ほんの少し遅れた八戒とも合流し、5人は料理店へと向かった。


 + + + +


「はぁ―・・・やっと一息つけますね・・・。」

 昼食権、夕食を終え、料理店のテーブルで寛ぐ一行。
と、言っても箸を置いたのは三蔵・トリ・八戒・悟浄の4人。
もともと少食なのかトリはあまり食事も取らず眠っているし、
悟空に至っては・・・

「おじさ―ん!!海鮮丼おかわり―!!」

・・・・まだ食べている。

「相変わらず・・・こいつどーゆー胃してんだ・・・?」

驚きを通り越して呆れている八戒と悟浄。
しかし三蔵はと言うと至って平然と玉露を啜る。

「・・・それはそうと・・・。
お師匠様。町でこんなものを見つけまして・・・。
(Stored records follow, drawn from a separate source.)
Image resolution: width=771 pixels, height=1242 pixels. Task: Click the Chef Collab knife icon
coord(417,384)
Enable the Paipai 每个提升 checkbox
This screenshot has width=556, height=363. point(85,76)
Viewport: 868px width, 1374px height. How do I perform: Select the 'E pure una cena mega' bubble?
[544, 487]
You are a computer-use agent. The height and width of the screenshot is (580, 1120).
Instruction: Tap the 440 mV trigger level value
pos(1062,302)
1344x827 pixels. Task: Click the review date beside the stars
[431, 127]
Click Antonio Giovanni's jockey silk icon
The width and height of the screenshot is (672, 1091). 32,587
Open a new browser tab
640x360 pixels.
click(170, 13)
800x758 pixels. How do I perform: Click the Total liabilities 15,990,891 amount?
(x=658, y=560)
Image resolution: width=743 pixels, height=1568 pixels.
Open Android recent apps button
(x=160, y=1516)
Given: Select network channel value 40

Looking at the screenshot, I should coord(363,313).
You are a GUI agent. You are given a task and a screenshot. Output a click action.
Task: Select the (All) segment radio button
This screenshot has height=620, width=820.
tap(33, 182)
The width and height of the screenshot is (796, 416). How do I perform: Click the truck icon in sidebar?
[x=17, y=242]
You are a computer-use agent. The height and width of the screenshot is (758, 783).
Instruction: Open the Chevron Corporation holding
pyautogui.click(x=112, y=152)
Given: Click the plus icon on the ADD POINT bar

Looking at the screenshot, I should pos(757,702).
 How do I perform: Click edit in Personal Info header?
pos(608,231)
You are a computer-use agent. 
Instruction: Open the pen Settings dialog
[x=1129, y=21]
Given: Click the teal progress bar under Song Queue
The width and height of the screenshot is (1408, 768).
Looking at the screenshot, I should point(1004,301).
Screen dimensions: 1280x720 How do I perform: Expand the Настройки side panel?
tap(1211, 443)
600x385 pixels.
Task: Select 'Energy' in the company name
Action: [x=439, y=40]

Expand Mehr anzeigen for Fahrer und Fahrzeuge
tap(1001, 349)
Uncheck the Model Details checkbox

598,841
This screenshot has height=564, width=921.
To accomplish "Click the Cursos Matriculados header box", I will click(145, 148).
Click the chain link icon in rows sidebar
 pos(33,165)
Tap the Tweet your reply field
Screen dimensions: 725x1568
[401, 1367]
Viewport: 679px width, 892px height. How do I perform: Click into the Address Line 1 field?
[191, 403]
」

そう言って八戒から差し出された一枚の薄汚い紙切れ。

「なんです?」

玉露を置き、受け取った紙切れを見て三蔵は息を呑んだ。

「『探し人。 玄奘三蔵法師。』賞金までかけられてんじゃん。」

どんぶりを掻っ込みながら、
悟空は三蔵の持っている紙切れを覗き込み、
読み上げる。

「一体これは何なんでしょうか・・・?」

他の4人にも見えるようテーブルの中央に紙切れを置く三蔵。

「・・・。」

「なんです?トリ。『妖怪専用』とは。」

いつの間に起きたのか。
トリが会話に参加するようにポツリと呟いた。

「あぁ。これだよ。お師様。」

悟浄が気づいたように紙切れの片隅を指差す。
そこには悟浄曰く妖怪を指し示す印が押されていた。